My understanding of your argument in your blog post Why Technology?:
1. Technology use in education is being questioned.
2. Technology use in education is or may be cut.
3. Technology is expensive
4. Technology has not been proven to affect test scores
4a. Test schools may not be the correct outcomes, but they are the desired outcomes of the public and politicians
5. A defense of technology must be developed to protect budgets and personnel.
1. As educators, I would argue that our first obligation is to engage the question: What are the learning outcomes that we need and want? The failure to confront this question directly is the root of our problem, I would argue - not which tools are the best in achieving the "wrong" outcome.
2. Then we can debate how we allocate monies among the contending tools.
3. Technology is only a tool
4. We spend lots of money on other tools: books, pencils, paper, classrooms
5. What evidence do we have that they affect test scores?

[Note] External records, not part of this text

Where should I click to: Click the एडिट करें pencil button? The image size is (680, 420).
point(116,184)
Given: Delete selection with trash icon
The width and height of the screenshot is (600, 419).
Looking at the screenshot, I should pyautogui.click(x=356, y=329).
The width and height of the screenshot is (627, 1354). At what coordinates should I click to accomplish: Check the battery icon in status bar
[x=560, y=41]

6. We do have evidence that teaching to the test improves test scores.
7. What tools do we need?
8. My immediate answer (but I will think more about it) is that I must have these tools:
8a. a device to connect to the internet
8b. a connection to the internet
8c. tools to collect and disseminate information in all of its current forms:
8c1 text (so pencils, paper, or "text machines". I do think we are beyond typewriters!)

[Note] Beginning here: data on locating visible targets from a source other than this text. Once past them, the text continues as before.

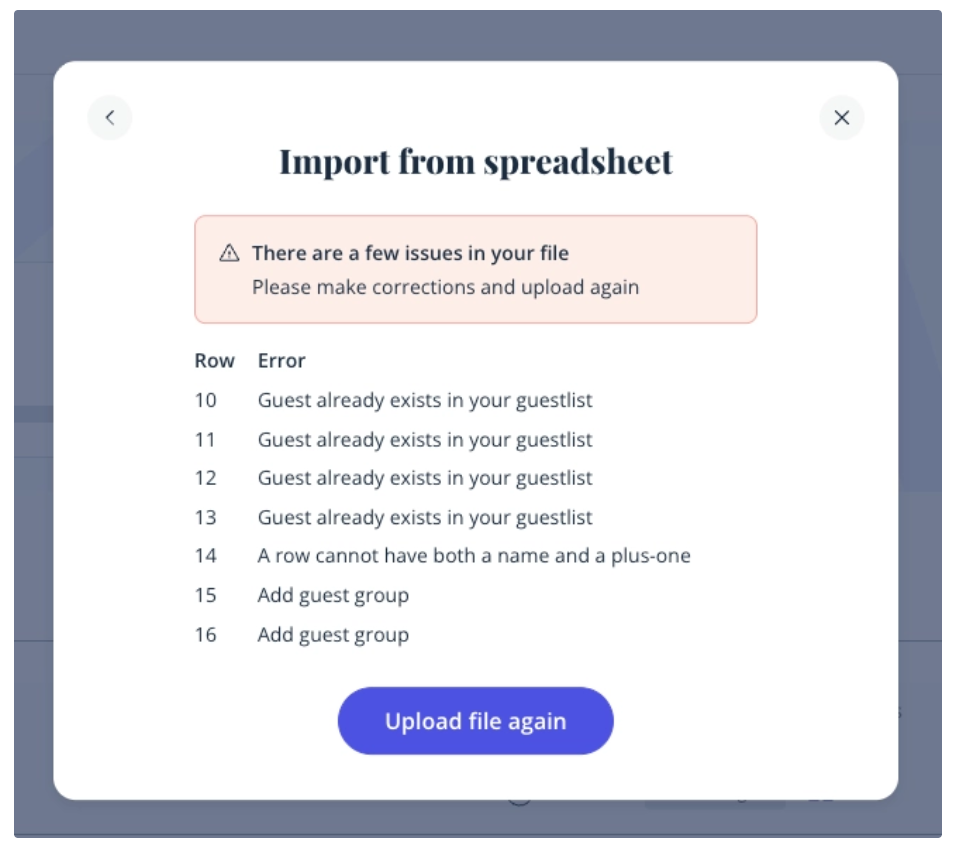Viewport: 965px width, 849px height.
Task: Select the error message for row 13
Action: 425,518
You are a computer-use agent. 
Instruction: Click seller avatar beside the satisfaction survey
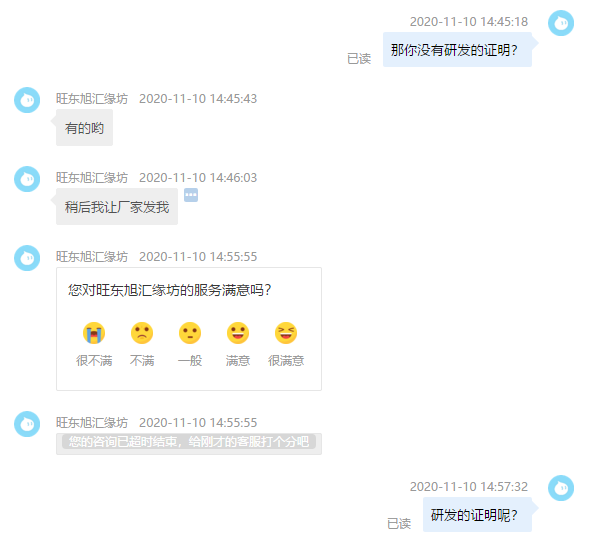click(x=27, y=258)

8c2 sound (so audio recorders of some sort)
8c3 video (since they are able to record audio we might eliminate separate audio collector)
8c4 still pictures (vii and viii are coming together; new devices are on the horizon that will do all of the above - for less than $ 500 plus connection fees)
8c5 I did not mention books. If we had to do without technology or books, which would we eliminate? Books, of course. We are now living in a listening/ watching culture, not a reading/writing one. So out with books. A district in Colorado has already done this!
9.After doing that, we have money for technology. But the technology should belong to the user, not the school. That's where Obama's initiatives come in. Wire the USA and get technology in the hands of users.
10. And "technology teachers". I would eliminate them as well. Every teacher should know how to use technology. Students mostly do already. We could use technology coaches for a while, or technology support teachers, but not labs and not "technology teachers."
So there is a quick look at my Strange response. I will expand on my remarks later and let you know where I print them (not in a book, but in a free blog).